-- Opening Marker --

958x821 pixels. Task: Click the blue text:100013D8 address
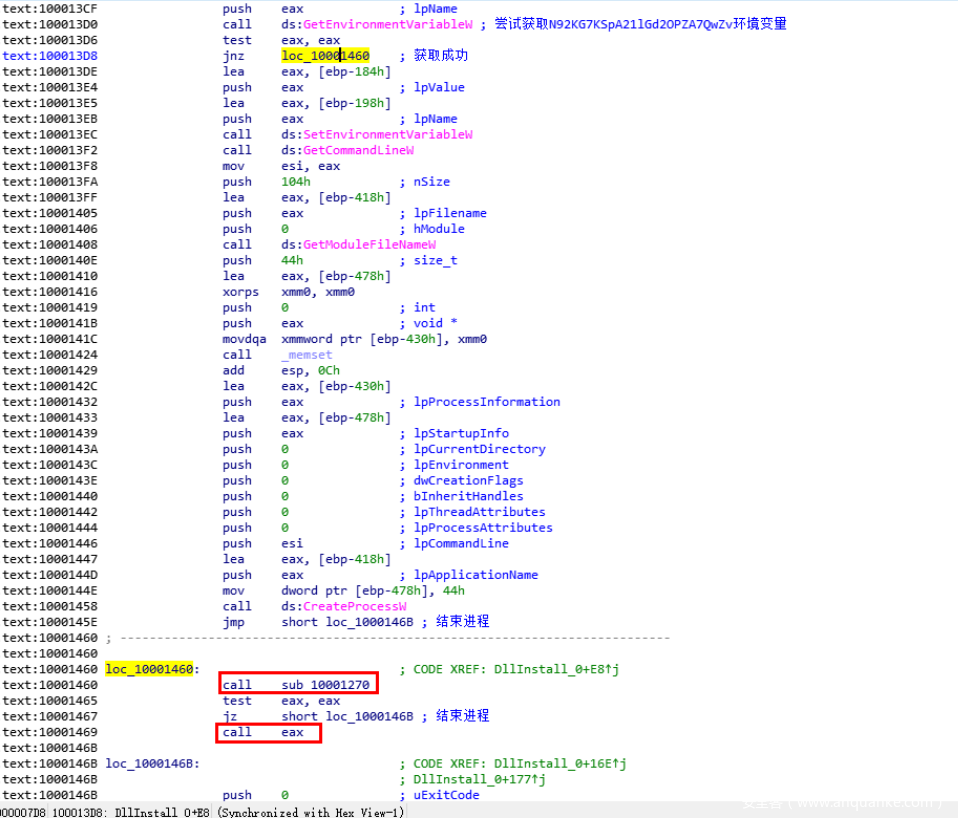(50, 55)
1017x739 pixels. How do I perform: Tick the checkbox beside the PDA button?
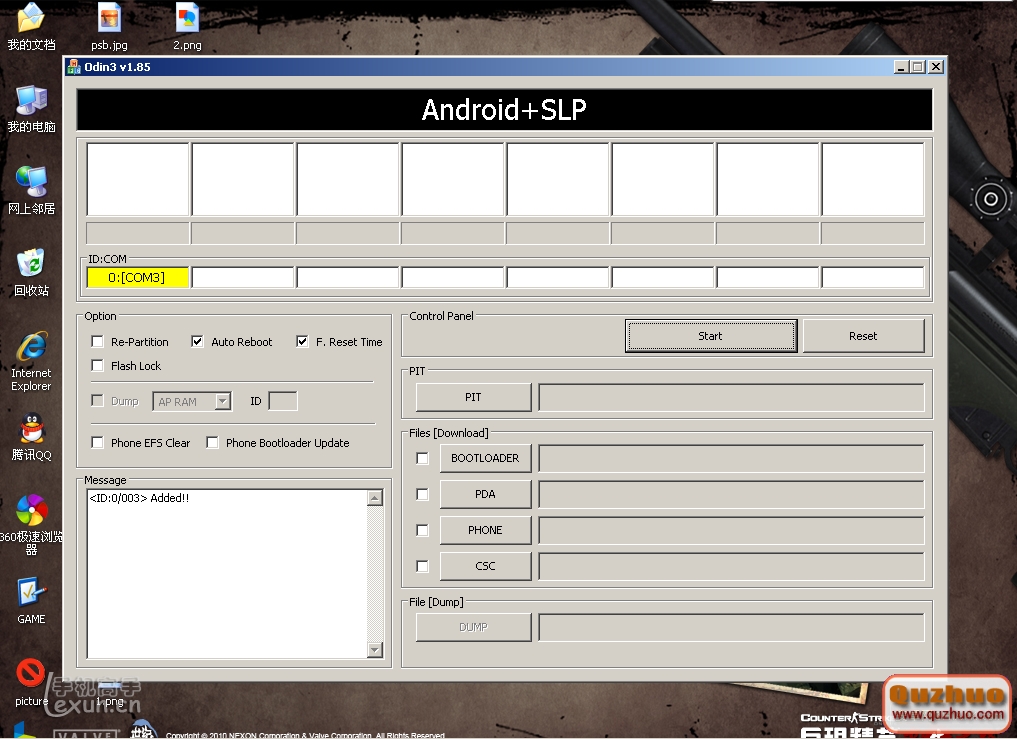(423, 494)
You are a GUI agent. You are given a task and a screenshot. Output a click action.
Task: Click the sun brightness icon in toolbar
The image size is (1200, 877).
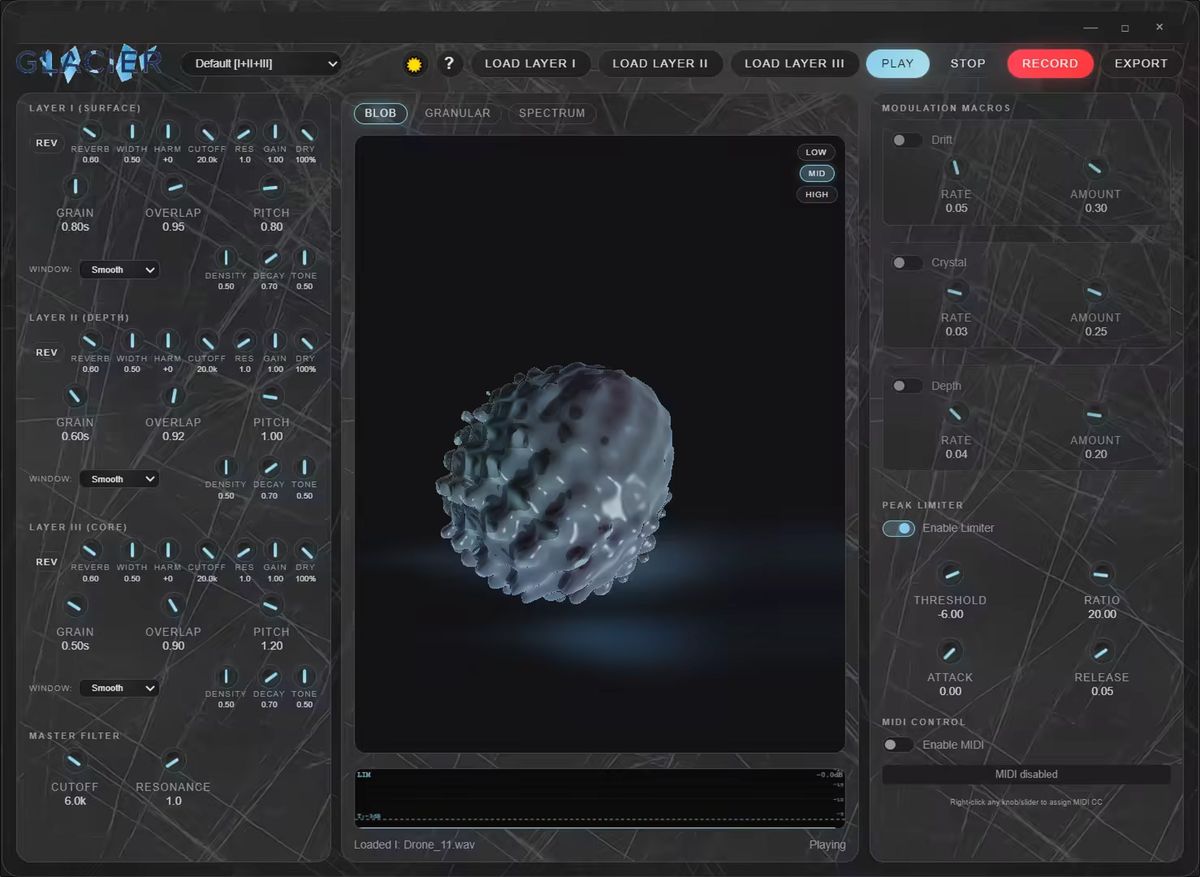point(413,63)
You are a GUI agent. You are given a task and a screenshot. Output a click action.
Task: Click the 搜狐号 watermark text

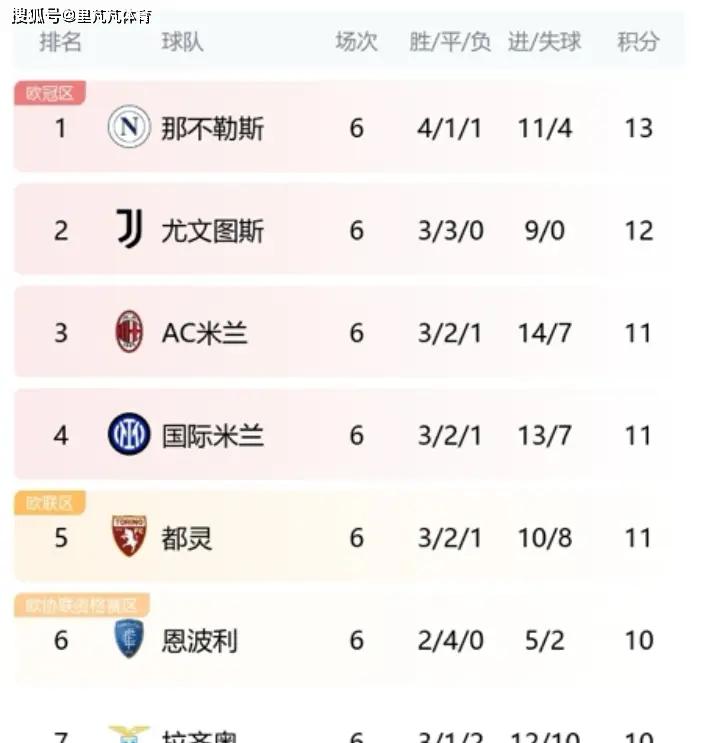pos(36,17)
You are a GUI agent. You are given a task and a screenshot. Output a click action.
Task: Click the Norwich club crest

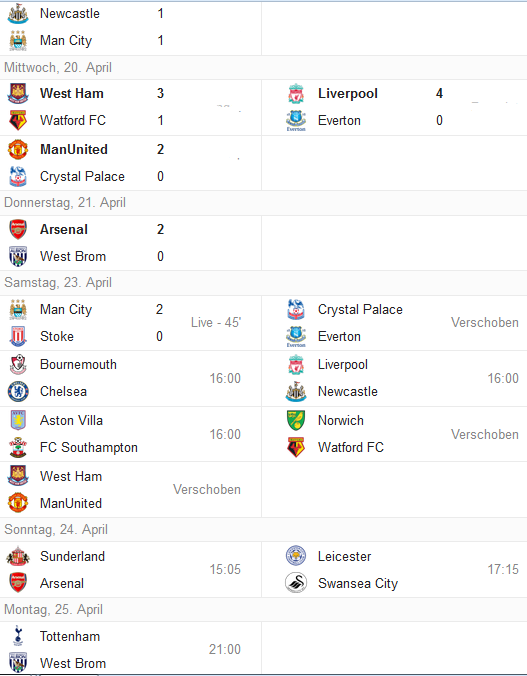tap(296, 420)

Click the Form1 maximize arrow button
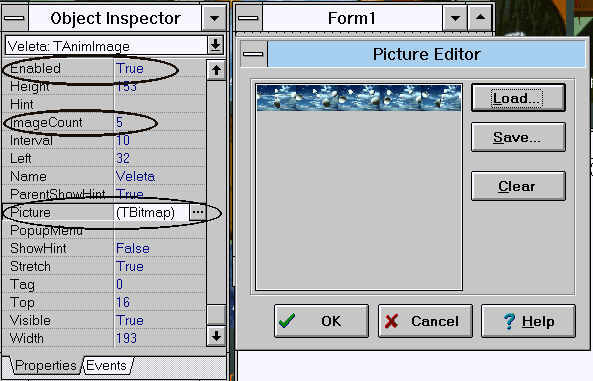480,18

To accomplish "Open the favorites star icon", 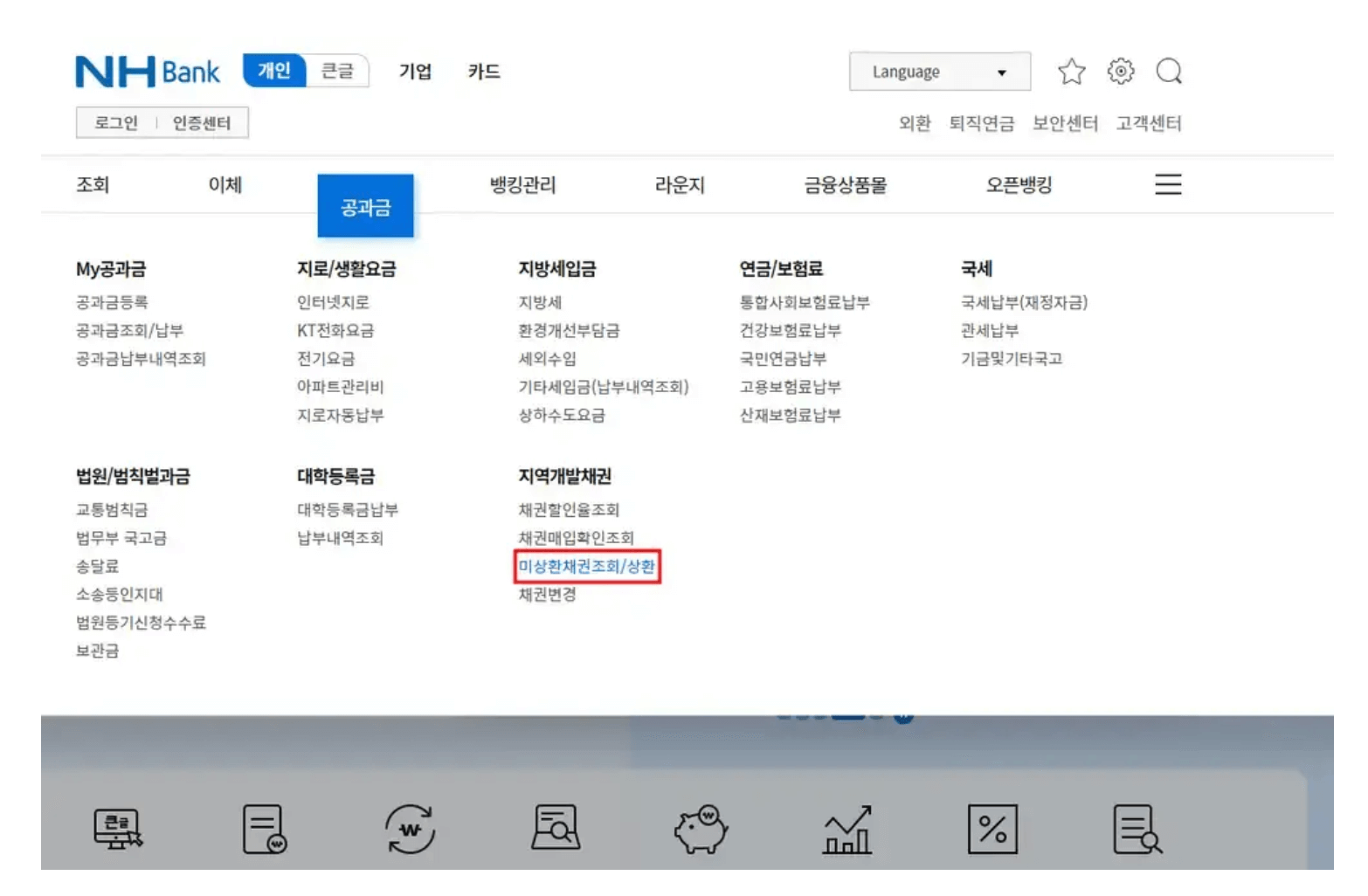I will [x=1072, y=72].
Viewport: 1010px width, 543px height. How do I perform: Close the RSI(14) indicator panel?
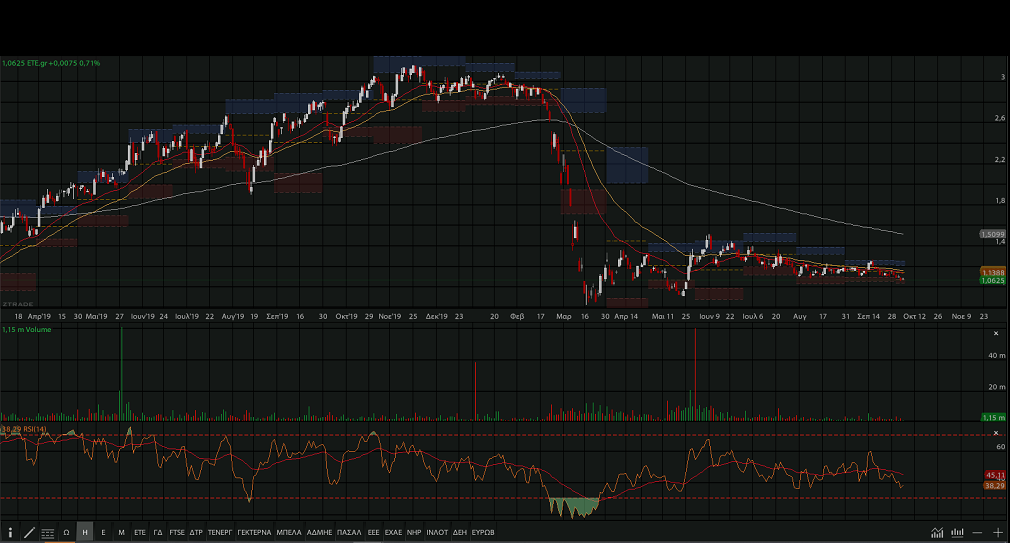point(996,432)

-- Closing Marker --

Task item. Starting at the line that contains "Viewport: 1010px width, 543px", reproduce each line exactly through the end of the entries above, leaving every picture out.

Task response.
Viewport: 1010px width, 543px height. How do I perform: Close the RSI(14) indicator panel?
point(996,432)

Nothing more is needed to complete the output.